▶ _What is expected_
Rewrite the listing lines from the line with "Click the arrow from Audit" to the line with "Screen dimensions: 360x480 tap(168, 116)", changing "source stream" to "input stream" and leaving everything else unchanged.

▶ _Supplied entries_

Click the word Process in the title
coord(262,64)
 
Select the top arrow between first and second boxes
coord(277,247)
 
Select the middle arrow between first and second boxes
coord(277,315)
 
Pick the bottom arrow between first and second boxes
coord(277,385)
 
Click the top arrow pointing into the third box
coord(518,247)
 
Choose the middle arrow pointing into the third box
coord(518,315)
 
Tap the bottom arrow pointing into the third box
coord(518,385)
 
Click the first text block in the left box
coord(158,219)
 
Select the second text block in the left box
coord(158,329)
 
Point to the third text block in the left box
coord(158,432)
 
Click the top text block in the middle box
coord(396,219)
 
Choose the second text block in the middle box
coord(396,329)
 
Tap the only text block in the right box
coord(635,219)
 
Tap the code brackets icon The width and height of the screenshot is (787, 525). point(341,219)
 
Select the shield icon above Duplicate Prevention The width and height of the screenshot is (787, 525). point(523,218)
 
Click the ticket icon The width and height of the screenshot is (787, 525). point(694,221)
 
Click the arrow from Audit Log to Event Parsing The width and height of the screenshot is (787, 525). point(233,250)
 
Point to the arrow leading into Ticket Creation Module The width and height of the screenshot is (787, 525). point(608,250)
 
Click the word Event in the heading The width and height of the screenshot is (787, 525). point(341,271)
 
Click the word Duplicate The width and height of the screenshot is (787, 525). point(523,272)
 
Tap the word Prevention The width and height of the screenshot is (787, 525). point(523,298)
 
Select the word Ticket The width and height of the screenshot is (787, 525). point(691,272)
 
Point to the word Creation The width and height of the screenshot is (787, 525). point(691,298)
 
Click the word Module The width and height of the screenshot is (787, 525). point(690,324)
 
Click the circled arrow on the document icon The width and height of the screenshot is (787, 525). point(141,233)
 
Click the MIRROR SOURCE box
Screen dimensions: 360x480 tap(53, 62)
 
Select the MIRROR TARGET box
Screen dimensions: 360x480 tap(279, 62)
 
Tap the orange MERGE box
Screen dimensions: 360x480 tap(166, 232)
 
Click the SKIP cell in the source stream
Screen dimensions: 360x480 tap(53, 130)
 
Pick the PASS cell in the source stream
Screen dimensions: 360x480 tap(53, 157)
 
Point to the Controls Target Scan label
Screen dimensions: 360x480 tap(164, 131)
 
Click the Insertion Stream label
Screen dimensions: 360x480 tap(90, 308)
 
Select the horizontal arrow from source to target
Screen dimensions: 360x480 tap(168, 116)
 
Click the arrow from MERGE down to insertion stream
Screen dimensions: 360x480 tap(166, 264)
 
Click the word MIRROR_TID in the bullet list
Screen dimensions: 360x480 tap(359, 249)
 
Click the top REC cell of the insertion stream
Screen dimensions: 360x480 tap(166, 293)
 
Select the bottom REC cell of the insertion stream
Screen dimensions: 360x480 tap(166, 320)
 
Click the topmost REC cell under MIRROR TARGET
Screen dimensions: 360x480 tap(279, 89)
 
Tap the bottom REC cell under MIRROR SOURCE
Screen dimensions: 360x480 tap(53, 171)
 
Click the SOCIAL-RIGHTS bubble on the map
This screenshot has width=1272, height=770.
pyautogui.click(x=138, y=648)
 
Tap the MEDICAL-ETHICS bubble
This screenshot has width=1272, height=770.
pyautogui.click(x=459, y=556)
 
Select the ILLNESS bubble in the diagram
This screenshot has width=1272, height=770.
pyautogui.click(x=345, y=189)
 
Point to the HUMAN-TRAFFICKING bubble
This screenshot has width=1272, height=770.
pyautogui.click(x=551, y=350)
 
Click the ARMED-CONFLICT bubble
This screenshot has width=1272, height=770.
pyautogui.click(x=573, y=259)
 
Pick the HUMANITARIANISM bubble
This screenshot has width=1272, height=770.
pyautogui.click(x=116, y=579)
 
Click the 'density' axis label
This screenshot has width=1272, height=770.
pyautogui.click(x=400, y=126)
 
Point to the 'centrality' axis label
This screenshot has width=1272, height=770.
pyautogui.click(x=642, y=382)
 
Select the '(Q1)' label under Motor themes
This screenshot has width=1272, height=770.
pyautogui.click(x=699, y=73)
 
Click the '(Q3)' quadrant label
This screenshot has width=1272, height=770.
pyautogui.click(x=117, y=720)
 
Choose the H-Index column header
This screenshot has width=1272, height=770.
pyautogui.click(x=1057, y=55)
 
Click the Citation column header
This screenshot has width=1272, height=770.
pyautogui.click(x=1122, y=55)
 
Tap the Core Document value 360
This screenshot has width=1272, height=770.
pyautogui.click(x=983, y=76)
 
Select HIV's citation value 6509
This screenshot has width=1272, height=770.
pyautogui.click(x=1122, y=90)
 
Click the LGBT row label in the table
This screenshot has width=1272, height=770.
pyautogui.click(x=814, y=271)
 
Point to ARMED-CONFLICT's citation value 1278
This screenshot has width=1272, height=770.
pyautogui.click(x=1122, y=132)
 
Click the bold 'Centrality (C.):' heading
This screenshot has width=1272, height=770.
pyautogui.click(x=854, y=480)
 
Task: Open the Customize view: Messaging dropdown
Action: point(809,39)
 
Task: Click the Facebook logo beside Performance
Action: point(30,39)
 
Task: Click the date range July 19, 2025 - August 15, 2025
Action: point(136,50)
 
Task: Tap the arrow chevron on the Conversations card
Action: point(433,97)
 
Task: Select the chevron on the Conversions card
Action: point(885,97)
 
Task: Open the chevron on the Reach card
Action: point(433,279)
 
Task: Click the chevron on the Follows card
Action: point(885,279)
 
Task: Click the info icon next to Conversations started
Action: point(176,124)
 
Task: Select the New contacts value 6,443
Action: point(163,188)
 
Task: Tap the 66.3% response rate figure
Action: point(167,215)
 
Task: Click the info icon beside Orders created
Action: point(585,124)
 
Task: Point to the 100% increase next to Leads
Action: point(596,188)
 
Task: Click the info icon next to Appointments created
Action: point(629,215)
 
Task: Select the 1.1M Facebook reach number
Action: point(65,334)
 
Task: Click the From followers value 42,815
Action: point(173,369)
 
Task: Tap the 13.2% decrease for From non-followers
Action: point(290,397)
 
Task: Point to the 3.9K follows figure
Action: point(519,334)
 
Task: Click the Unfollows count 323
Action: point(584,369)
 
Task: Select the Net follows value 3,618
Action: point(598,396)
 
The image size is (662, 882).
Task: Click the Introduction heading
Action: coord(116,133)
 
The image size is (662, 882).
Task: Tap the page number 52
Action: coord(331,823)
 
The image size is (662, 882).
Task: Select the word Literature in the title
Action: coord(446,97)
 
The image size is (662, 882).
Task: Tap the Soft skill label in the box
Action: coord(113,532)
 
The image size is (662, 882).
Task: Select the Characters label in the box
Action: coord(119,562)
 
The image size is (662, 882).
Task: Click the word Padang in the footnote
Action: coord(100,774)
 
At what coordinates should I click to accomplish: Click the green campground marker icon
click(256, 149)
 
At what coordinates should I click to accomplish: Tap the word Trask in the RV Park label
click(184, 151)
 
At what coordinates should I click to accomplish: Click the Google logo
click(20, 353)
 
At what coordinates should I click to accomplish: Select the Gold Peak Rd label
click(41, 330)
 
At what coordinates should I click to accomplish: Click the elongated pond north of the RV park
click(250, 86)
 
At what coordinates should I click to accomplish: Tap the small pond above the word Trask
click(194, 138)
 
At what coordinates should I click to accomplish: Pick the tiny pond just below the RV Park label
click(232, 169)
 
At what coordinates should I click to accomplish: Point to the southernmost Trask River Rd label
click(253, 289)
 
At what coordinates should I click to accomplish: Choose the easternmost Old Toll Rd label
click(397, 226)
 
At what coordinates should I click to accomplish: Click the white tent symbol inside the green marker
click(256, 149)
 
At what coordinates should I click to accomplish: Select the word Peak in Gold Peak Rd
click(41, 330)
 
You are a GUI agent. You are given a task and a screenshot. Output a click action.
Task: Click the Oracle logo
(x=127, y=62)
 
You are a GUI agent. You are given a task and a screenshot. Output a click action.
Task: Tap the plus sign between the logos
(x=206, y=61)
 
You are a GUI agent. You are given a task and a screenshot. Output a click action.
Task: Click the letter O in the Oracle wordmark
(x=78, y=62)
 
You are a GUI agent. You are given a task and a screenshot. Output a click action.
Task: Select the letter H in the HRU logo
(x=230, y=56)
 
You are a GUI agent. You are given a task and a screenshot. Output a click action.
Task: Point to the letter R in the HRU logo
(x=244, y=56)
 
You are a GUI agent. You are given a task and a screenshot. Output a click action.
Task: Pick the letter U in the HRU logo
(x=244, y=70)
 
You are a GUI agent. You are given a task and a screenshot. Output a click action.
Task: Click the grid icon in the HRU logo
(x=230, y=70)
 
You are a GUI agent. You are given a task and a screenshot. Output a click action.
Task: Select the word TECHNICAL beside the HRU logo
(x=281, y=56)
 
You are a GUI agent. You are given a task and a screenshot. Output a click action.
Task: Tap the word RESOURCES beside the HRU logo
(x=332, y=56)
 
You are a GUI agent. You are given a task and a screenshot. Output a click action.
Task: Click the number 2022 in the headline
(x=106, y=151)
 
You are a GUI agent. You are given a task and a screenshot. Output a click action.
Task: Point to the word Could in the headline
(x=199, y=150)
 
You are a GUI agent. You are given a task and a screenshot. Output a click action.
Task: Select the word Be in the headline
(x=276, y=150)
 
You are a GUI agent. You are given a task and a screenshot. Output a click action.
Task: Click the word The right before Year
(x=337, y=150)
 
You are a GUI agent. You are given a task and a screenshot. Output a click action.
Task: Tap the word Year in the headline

▶ _Result_
Click the arrow from Audit Log to Event Parsing The width and height of the screenshot is (787, 525). point(233,250)
 
Point to the arrow leading into Ticket Creation Module The width and height of the screenshot is (787, 525). point(608,250)
 
Click the word Event in the heading The width and height of the screenshot is (787, 525). point(341,271)
 
Click the word Duplicate The width and height of the screenshot is (787, 525). point(523,272)
 
Tap the word Prevention The width and height of the screenshot is (787, 525). point(523,298)
 
Select the word Ticket The width and height of the screenshot is (787, 525). point(691,272)
 
Point to the word Creation The width and height of the screenshot is (787, 525). point(691,298)
 
Click the word Module The width and height of the screenshot is (787, 525). point(690,324)
 
Click the circled arrow on the document icon The width and height of the screenshot is (787, 525). point(141,233)
 
Click the MIRROR SOURCE box
Screen dimensions: 360x480 tap(53, 62)
 
Select the MIRROR TARGET box
Screen dimensions: 360x480 tap(279, 62)
 
Tap the orange MERGE box
Screen dimensions: 360x480 tap(166, 232)
 
Click the SKIP cell in the input stream
Screen dimensions: 360x480 tap(53, 130)
 
Pick the PASS cell in the input stream
Screen dimensions: 360x480 tap(53, 157)
 
Point to the Controls Target Scan label
Screen dimensions: 360x480 tap(164, 131)
 
Click the Insertion Stream label
Screen dimensions: 360x480 tap(90, 308)
 
Select the horizontal arrow from source to target
Screen dimensions: 360x480 tap(168, 116)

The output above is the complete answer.